KUTIPAN HALAMAN:

▶

Jumat, 07 September 2012

Bunuh Diri Dalam Perspektif Sosiologi


Fenomena bunuh diri sudah sangat dekat dengan pikiran kita dan sangat dekat dengan pembicaraan yang identik dengan terorisme, mereka berani-beraninya bunuh diri mengatasnamakan agama,  yang mengatakan Jihad, ada juga yang bunuh diri karena motif ekonomi bahkan mereka berani melakukan hal ini karena adanya rasa kekeluargaan pada yang kuat atau rasa persatuan yang mengikat pada individu yang berkaitan sehingga mereka bunuh diri secara masal dirumah mereka ataupun di perkumpulan yang mereka rancang.Kemudian muncul beberapa pertanyaan yang muncul dari benak kita. Mengapa hal itu terjadi? Mengapa mereka sampai melakukan tindakan bunuh diri? Apa motif tujuan dari bunuh diri.
Bunuh diri merupakan suatu fenomena pembunuhan dimana mereka membunuh diri mereka sendiri. Emile Durkheim merupakan tokoh Sosiologi yang secara koperhensif mengakaji latar belakang penyebab seseorang atau kelompok melakukan bunuh diri. Berbeda dengan para ahli psikologi, yang mengkaji bunuh diri berdasarkan gejala-gejala psikis. Seperti yang dikutip dalam Nicholas Abercrombie, Stephen Hill, dan Bryan S. Turner (2010: 563), Emile Durkheim mengkaji bunuh diri berdasarkan kompleksitas sosial, ini dibuktikan dengan fakta bahwa tingkat bunuh diri lebih rendah di wilayah pedesaan, dimana gaya hidup mereka lebih sederhana daripada di perkotaan.
Kompleksitas sosial merupakan bagian dari fakta sosial, dimana fakta sosial dalam G. Ritzer (2010) disamakan dengan ‘pranata sosial’ oleh Emile Durkheim. Pranata sosial Menurut pengikutnya, Marcel Mauce dan P. Fanconnet, mencakup cara bertingkah laku dan bersikap yang tidak terbentuk dan yang telah diketemukan oleh individu di dalam pergaulan hidup dimana ia kemudian menjadi bagian daripadanya, sehingga, cara-cara bertingkah laku dan bersikap yang diketemukannya itu memaksanya untuk menurutinya dan untuk mempertahankannya. Fakta sosial menurut Marcel Mauce bersifat ekternal terhadap individu dan merupakan barang sesuatu yang sungguh-sungguh ada dan terpisah dari individu, serta mempengaruhinya (external and coercive) (G.Ritzer, 2010:19).

◀

PETUNJUK TUGAS: Salin ulang tanpa perubahan bagian tulisan tentang bunuh diri dalam perspektif sosiologi di atas, mulai dari "Kompleksitas sosial merupakan" sampai "coercive) (G.Ritzer, 2010:19).". Daftar di bawah ini sama sekali tidak dipakai di sini.

(Daftar pencarian item)
▶

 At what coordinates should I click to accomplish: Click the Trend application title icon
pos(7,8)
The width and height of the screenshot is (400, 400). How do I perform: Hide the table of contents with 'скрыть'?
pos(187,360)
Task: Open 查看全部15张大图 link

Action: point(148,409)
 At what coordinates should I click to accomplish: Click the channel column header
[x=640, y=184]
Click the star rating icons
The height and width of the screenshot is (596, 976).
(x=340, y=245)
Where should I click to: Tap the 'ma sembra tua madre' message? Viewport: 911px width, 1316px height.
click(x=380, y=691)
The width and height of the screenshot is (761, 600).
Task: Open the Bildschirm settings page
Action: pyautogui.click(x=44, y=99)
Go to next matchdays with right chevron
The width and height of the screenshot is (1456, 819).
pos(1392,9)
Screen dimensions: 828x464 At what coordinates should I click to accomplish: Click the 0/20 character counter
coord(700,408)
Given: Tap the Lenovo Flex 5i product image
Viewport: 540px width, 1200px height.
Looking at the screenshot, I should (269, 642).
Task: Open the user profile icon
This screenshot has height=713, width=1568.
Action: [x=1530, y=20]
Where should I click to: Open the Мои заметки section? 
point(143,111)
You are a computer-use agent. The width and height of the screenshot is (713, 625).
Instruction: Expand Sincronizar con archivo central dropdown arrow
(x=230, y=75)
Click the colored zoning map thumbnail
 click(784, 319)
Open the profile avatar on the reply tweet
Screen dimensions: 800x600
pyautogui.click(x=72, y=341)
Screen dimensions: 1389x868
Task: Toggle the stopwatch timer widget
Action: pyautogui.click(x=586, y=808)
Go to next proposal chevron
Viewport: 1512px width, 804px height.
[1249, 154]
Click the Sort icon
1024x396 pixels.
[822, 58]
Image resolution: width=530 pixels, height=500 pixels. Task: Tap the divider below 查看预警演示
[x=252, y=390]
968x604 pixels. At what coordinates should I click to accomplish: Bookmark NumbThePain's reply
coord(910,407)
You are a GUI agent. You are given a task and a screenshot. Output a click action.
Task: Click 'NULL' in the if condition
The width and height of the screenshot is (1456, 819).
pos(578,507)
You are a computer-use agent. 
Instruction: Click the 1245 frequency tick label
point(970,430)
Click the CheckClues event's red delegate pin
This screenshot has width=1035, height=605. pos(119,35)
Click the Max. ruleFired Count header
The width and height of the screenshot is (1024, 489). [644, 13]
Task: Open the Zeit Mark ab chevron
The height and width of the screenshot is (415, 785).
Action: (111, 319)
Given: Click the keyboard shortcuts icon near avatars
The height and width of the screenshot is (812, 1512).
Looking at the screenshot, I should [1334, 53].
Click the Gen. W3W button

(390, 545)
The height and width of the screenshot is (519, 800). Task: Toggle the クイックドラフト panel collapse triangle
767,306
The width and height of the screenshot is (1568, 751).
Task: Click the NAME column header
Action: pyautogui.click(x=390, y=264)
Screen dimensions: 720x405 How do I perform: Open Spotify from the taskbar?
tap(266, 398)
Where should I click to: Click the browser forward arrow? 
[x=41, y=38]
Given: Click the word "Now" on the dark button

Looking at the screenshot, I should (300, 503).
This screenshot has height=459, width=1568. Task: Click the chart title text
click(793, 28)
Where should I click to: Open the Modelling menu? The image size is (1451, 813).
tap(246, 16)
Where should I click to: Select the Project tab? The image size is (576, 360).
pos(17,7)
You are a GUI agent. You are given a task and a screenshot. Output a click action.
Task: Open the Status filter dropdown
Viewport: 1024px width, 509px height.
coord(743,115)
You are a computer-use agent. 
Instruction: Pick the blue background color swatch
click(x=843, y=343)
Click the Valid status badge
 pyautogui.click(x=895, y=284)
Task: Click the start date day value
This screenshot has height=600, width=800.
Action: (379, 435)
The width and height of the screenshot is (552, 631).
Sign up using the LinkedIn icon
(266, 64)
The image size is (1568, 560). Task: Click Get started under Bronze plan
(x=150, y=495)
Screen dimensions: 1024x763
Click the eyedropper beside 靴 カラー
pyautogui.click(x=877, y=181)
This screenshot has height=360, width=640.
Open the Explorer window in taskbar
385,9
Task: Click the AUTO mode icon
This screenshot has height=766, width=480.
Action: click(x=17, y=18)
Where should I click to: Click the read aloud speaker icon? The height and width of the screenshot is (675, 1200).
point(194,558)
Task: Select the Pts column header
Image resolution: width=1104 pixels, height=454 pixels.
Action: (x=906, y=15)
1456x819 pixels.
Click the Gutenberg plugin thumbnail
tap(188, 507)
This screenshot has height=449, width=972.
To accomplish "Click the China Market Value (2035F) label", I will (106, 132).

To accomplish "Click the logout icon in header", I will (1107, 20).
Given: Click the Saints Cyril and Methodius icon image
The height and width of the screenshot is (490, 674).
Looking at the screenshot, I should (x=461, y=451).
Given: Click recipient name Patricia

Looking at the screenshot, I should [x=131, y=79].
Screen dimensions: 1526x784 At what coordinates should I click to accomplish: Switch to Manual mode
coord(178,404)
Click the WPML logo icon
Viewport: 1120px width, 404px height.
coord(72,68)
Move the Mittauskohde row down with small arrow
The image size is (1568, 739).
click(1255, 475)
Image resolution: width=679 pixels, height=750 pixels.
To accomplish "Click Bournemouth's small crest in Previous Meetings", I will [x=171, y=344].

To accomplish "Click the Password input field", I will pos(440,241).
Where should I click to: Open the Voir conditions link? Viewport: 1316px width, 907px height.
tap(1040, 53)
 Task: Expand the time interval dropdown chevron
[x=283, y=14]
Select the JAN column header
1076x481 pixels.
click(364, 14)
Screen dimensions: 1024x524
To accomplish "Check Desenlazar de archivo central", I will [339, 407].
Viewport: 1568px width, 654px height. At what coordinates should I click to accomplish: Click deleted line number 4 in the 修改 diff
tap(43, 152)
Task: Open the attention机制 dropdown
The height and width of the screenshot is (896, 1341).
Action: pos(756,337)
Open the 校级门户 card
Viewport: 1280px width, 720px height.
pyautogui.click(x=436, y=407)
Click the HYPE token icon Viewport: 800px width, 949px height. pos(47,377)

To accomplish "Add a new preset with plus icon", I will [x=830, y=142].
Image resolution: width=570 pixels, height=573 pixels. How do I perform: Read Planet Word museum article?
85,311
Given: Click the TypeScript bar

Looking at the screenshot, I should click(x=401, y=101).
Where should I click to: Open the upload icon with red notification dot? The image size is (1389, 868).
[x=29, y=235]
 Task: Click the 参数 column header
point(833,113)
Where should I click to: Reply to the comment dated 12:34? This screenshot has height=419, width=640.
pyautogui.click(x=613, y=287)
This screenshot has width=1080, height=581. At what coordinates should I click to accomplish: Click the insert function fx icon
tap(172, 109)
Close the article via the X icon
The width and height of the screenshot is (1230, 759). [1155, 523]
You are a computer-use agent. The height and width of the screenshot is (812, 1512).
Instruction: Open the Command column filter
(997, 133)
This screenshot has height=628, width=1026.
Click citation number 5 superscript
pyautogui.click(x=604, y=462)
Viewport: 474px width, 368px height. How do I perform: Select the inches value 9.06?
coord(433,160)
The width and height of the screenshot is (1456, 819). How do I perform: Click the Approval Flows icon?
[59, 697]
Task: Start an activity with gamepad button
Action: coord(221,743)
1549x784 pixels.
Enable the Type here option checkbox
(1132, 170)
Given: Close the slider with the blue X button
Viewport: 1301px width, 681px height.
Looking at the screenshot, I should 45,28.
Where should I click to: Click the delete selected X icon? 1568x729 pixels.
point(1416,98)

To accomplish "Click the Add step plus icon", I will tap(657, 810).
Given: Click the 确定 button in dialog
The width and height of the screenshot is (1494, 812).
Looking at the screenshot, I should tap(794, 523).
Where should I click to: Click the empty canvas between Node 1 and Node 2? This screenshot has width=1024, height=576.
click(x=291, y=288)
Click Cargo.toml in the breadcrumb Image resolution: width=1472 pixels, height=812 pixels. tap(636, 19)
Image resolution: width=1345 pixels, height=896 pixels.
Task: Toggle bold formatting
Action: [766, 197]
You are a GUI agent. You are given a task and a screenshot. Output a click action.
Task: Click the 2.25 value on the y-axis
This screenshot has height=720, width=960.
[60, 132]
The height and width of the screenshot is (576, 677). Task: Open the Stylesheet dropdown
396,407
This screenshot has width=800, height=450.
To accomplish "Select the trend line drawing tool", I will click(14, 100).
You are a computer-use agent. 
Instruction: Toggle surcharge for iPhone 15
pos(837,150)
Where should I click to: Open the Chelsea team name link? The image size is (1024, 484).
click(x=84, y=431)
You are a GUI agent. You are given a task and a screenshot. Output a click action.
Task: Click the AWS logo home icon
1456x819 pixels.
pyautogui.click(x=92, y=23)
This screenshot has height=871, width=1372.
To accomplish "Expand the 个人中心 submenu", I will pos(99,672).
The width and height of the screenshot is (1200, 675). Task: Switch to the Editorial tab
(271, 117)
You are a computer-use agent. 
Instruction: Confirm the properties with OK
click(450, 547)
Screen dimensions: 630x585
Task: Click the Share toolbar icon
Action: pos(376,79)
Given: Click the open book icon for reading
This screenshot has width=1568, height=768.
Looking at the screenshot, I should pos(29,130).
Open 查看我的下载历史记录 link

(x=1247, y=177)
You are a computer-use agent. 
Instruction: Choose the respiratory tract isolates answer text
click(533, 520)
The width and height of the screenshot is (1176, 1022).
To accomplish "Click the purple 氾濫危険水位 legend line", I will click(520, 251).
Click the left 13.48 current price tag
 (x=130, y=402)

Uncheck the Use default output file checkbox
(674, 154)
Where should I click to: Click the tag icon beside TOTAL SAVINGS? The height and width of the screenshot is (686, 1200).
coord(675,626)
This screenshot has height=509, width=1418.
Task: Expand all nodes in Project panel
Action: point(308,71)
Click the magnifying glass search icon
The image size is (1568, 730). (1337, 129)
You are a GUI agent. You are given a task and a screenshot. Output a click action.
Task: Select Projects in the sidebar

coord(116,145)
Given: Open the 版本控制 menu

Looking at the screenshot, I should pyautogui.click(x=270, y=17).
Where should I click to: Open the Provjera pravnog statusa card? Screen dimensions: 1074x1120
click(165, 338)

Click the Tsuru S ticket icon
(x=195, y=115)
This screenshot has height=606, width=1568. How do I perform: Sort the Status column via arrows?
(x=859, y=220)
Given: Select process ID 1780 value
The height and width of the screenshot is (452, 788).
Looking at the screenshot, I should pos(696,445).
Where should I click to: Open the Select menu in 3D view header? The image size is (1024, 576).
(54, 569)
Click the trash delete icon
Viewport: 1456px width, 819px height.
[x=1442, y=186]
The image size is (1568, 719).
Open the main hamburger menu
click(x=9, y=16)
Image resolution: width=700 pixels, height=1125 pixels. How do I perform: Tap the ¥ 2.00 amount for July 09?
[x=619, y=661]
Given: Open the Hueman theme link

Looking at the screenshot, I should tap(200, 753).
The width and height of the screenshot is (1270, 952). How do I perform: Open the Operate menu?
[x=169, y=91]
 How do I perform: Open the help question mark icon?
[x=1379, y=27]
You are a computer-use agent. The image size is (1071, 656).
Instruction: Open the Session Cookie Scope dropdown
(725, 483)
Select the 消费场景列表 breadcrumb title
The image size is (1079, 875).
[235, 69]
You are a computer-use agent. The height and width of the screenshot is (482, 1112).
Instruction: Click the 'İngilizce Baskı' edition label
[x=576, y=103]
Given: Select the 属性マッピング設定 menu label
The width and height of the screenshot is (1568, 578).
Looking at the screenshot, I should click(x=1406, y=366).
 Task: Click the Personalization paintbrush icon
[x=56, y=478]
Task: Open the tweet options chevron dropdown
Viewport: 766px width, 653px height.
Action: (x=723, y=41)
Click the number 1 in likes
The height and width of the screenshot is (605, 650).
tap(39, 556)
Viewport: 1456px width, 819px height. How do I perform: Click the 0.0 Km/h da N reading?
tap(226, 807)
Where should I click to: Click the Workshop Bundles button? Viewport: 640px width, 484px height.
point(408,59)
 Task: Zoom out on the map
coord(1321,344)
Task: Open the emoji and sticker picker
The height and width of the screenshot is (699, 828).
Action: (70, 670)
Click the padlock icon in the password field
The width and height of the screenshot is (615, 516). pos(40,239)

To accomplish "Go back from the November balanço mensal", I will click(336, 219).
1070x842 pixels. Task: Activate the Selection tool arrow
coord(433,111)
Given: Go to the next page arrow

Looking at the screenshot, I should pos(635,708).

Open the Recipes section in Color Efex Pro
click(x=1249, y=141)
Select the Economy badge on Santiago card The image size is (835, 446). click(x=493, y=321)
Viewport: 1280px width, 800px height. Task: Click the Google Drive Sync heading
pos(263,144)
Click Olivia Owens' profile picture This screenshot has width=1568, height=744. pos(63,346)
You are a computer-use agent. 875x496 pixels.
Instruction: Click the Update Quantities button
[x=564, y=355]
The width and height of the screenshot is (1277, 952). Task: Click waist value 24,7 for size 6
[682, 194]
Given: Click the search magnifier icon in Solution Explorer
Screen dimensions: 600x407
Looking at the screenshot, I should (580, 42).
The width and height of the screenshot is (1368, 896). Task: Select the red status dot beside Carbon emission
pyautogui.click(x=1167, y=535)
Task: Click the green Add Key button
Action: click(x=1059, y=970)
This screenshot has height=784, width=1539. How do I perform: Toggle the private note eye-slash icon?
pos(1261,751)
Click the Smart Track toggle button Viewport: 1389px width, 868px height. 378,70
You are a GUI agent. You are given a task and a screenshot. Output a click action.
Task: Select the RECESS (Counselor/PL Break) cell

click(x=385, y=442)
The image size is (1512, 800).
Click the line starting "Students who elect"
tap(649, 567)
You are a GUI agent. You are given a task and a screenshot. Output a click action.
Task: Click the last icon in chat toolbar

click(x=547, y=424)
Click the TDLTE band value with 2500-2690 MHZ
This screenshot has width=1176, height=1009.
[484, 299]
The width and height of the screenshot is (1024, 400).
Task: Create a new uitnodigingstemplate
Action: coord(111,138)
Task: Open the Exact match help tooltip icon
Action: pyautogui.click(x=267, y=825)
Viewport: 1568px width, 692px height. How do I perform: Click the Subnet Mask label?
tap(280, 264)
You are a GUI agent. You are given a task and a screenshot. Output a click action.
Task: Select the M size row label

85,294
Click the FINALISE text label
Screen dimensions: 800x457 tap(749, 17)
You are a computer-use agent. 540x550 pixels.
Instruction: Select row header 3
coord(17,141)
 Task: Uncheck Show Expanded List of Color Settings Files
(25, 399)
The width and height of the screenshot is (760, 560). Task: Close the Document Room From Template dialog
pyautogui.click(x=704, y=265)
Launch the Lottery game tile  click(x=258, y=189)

◀

JAWABAN TUGAS:
Kompleksitas sosial merupakan bagian dari fakta sosial, dimana fakta sosial dalam G. Ritzer (2010) disamakan dengan ‘pranata sosial’ oleh Emile Durkheim. Pranata sosial Menurut pengikutnya, Marcel Mauce dan P. Fanconnet, mencakup cara bertingkah laku dan bersikap yang tidak terbentuk dan yang telah diketemukan oleh individu di dalam pergaulan hidup dimana ia kemudian menjadi bagian daripadanya, sehingga, cara-cara bertingkah laku dan bersikap yang diketemukannya itu memaksanya untuk menurutinya dan untuk mempertahankannya. Fakta sosial menurut Marcel Mauce bersifat ekternal terhadap individu dan merupakan barang sesuatu yang sungguh-sungguh ada dan terpisah dari individu, serta mempengaruhinya (external and coercive) (G.Ritzer, 2010:19).